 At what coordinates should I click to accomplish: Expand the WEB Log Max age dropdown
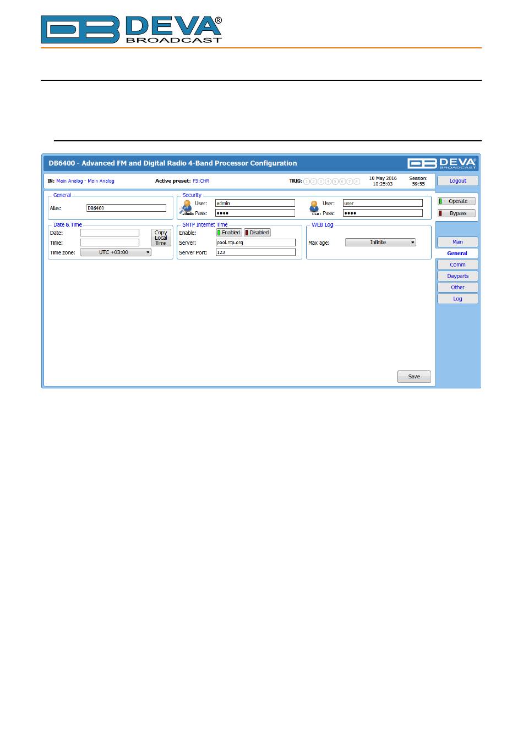tap(380, 243)
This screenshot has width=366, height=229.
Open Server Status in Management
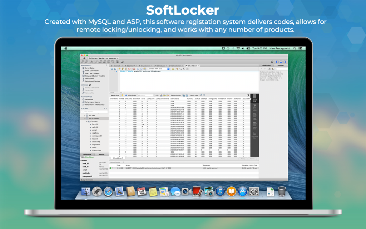[89, 68]
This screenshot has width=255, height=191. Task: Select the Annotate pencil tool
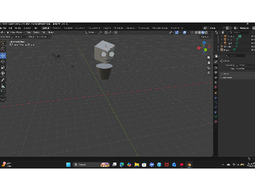click(x=3, y=80)
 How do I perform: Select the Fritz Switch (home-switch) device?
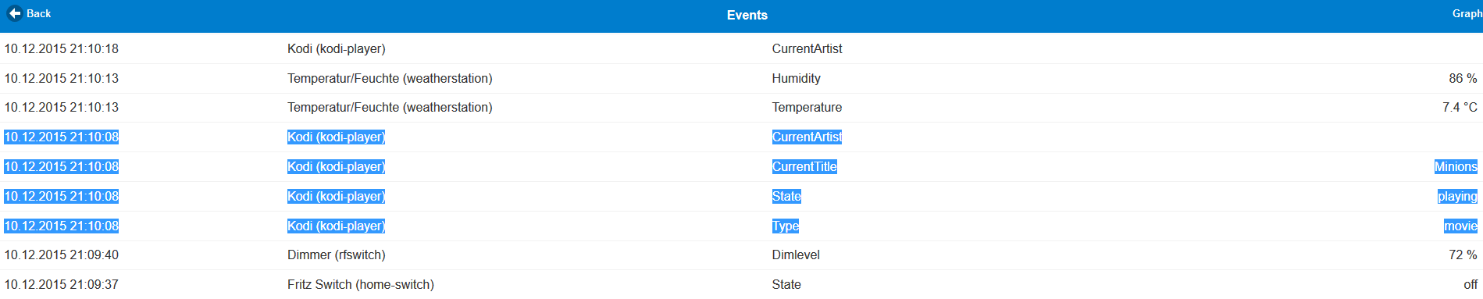pyautogui.click(x=361, y=284)
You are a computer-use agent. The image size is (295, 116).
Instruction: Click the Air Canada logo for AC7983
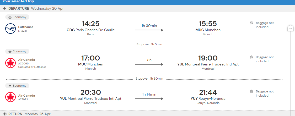pos(10,97)
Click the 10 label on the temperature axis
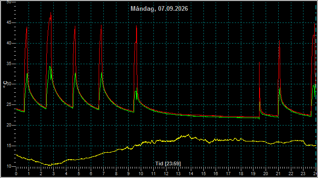Screen dimensions: 318x178 (x=9, y=166)
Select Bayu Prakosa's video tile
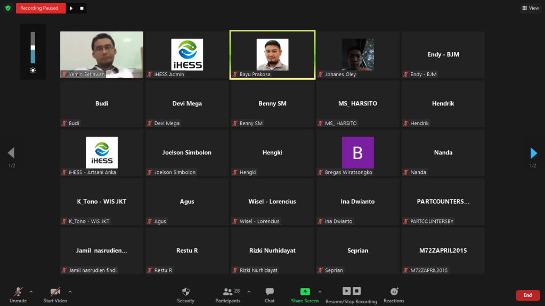 (x=272, y=55)
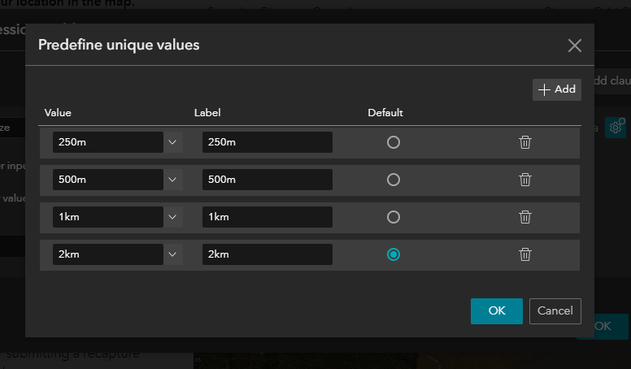This screenshot has height=369, width=631.
Task: Cancel the predefine values dialog
Action: (555, 310)
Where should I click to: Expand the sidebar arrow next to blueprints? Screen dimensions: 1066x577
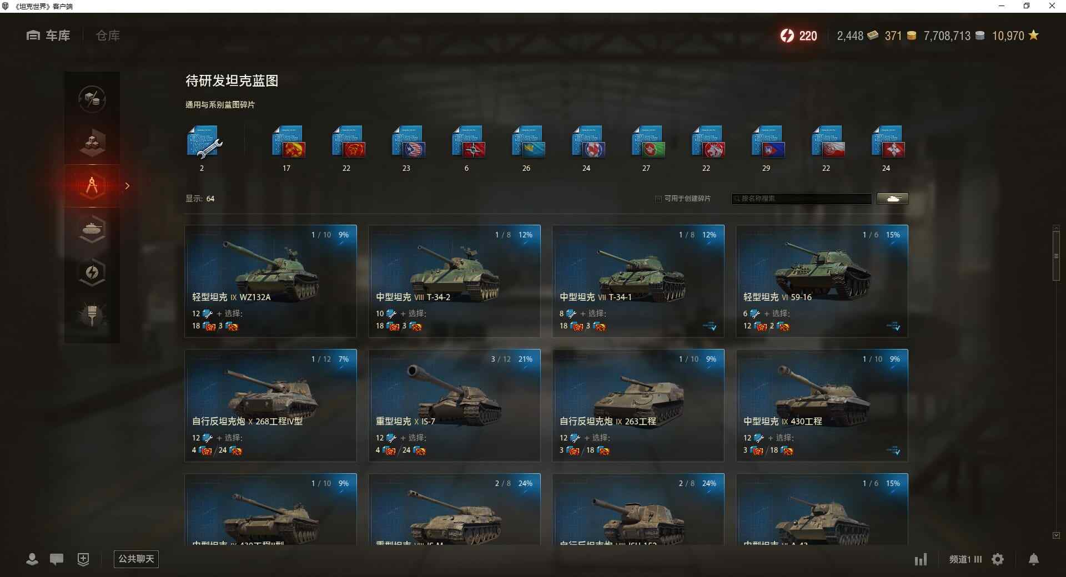(x=127, y=186)
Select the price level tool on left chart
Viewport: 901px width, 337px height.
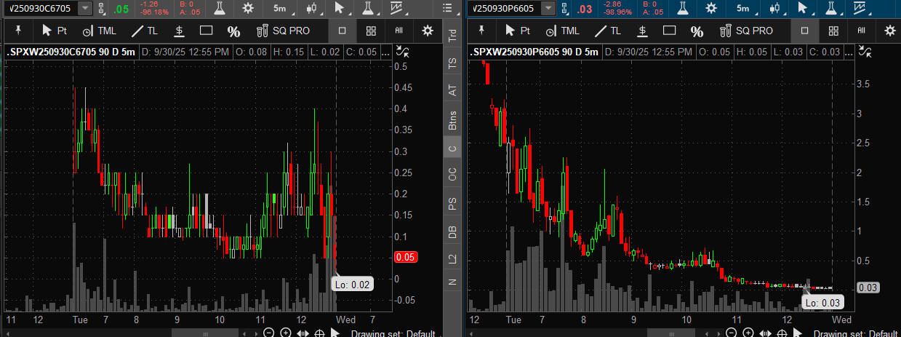pyautogui.click(x=179, y=31)
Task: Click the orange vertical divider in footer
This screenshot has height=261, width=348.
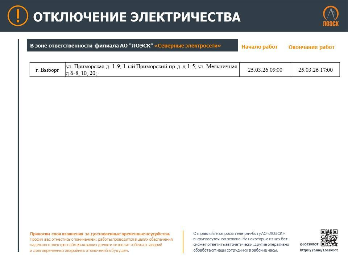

→ Requirements
Retype the records from the line containing "You are a computer-use" through the end of the records, including both ends and omitting the pictures.

→ Problem solution
You are a computer-use agent. The image size is (295, 116).
Instruction: Click the Air Canada logo for AC7983
pos(10,97)
Click the 10 label on the temperature axis
Screen dimensions: 318x178 (x=9, y=166)
Select Bayu Prakosa's video tile
 (x=272, y=55)
This screenshot has height=369, width=631.
Task: Cancel the predefine values dialog
Action: (555, 310)
Where should I click to: Expand the sidebar arrow next to blueprints? Screen dimensions: 1066x577
(x=127, y=186)
Select the price level tool on left chart
Viewport: 901px width, 337px height.
pyautogui.click(x=179, y=31)
Task: Click the orange vertical divider in footer
This screenshot has height=261, width=348.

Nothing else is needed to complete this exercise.